North Korea claims it tested nuclear-capable underwater drone

North Korea claims it tested nuclear-capable underwater drone

North Korea claimed Friday to have tested a nuclear-capable underwater drone designed to generate a gigantic "radioactive tsunami" that would destroy naval strike groups and ports. Analysts were skeptical that the device presents a major new threat, but the test underlines the North's commitment to raising nuclear threats.

The test this week came as the United States reportedly planned to deploy aircraft carrier strike groups and other advanced assets to waters off the Korean Peninsula. Military tensions are at a high point as the pace of both North Korean weapons tests and U.S.-South Korea joint military exercises has accelerated in the past year in a cycle of tit-for-tat responses.

Pyongyang's official Korean Central News Agency said the new weapon, which can be deployed from the coast or towed by surface ships, is built to "stealthily infiltrate into operational waters and make a super-scale radioactive tsunami through an underwater explosion" to destroy enemy naval strike groups and ports.

The report came hours before South Korean President Yoon Suk Yeol pledged to make North Korea pay for its "reckless provocations" as he attended a remembrance service honouring 55 South Korean troops killed during major clashes with the North near their western sea border in past years.

Simulated attacks

The testing of the purported "nuclear underwater attack drone" was part of a three-day exercise that simulated nuclear attacks on unspecified South Korean targets, which also included cruise missile launches Wednesday.

KCNA said the North's latest tests were aimed at alerting the United States and South Korea of a brewing "nuclear crisis" as they continue with their "intentional, persistent and provocative war drills." It said the tests were supervised by North Korean leader Kim Jong-un, who vowed to make his rivals "plunge into despair."

The U.S. and South Korea completed an 11-day exercise Thursday that included their biggest field training in years, and are preparing another round of joint naval drills that will reportedly involve a U.S. aircraft carrier.

Fire shoot out of the barrel of a South Korean tank taking part in a military drill.
A South Korean tank fires during a live-fire drill during a joint military exercise involving South Korea and U.S. troops at a military training field near the demilitarized zone separating the two Koreas in Pocheon, South Korea, on Thursday. (Kim Hong-Ji/Reuters)

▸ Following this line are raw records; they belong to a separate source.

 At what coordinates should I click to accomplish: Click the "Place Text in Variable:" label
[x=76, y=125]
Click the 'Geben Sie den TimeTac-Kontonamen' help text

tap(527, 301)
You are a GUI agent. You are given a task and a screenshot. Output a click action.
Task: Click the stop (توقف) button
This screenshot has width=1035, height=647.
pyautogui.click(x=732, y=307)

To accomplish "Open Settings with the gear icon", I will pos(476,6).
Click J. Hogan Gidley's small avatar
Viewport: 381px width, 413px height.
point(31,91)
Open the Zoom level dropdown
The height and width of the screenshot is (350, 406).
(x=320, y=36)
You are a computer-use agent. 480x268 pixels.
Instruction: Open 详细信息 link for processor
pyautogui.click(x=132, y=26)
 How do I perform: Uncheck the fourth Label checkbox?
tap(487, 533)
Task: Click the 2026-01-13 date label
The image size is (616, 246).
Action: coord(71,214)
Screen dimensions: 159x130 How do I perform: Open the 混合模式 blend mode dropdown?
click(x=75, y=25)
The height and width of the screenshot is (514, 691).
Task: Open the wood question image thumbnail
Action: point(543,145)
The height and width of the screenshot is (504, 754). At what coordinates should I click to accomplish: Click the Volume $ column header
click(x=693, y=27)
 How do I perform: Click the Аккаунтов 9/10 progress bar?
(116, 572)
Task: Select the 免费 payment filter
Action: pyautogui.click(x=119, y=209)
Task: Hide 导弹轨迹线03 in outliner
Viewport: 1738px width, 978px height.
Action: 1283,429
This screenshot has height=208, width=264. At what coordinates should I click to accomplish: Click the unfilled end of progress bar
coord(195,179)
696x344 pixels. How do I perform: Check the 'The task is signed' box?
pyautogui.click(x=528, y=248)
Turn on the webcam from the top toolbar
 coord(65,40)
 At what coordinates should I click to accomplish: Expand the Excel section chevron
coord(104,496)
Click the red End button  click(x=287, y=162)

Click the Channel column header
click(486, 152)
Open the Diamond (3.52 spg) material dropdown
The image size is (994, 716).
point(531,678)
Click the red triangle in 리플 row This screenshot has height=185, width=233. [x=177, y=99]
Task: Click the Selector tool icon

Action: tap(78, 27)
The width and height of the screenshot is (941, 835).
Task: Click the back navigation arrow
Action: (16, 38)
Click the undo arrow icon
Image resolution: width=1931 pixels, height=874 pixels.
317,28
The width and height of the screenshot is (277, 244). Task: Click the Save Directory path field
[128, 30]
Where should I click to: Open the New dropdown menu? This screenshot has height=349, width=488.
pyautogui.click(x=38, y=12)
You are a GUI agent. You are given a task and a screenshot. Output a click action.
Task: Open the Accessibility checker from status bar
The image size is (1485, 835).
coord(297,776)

Hours after the North Korean report, South Korea's air force released details of a five-day joint aerial drill with the United States that began Monday and concluded Friday above waters off South Korea's western coast, which included live-fire demonstrations of air-to-air and air-to-ground weapons.

The air force said the exercise, which involved various South Korean fighter jets and at least one U.S. A-10 attack plane, was aimed at verifying precision strike capabilities and reaffirming the credibility of Seoul's "three-axis" strategy against North Korean nuclear threats — preemptively striking sources of attacks, intercepting incoming missiles and neutralizing the North's leadership and key military facilities.

The North Korean drone is named "Haeil," a Korean word meaning tidal waves or tsunamis. The North's Rodong Sinmun newspaper published photos of Kim smiling next to a large, torpedo-shaped object at an unspecified indoor facility, but didn't identify it.

Other photos published with the same article showed sea-surface tracks supposedly caused by the drone's underwater trajectory and a pillar of water exploding up into the air, possibly caused by what state media described as an underwater detonation of a mock nuclear weapon carried by the drone.

KCNA said the drone was deployed Tuesday off the North's eastern coast, travelled underwater for nearly 60 hours, and detonated a test warhead at a target standing for an enemy port. It said the test verified the operational reliability of the drone, which it said the North has been developing since 2012 and tested more than 50 times in the past two years, although the weapon was never mentioned before in state media until Friday.

Kim Dong-yub, a professor at Seoul's University of North Korean Studies, said that it's impossible to verify North Korea's claims about the drone's capabilities or that it had tested the system dozens of times. But, he said, the North is intending to communicate that the weapon has enough range to reach all South Korean ports.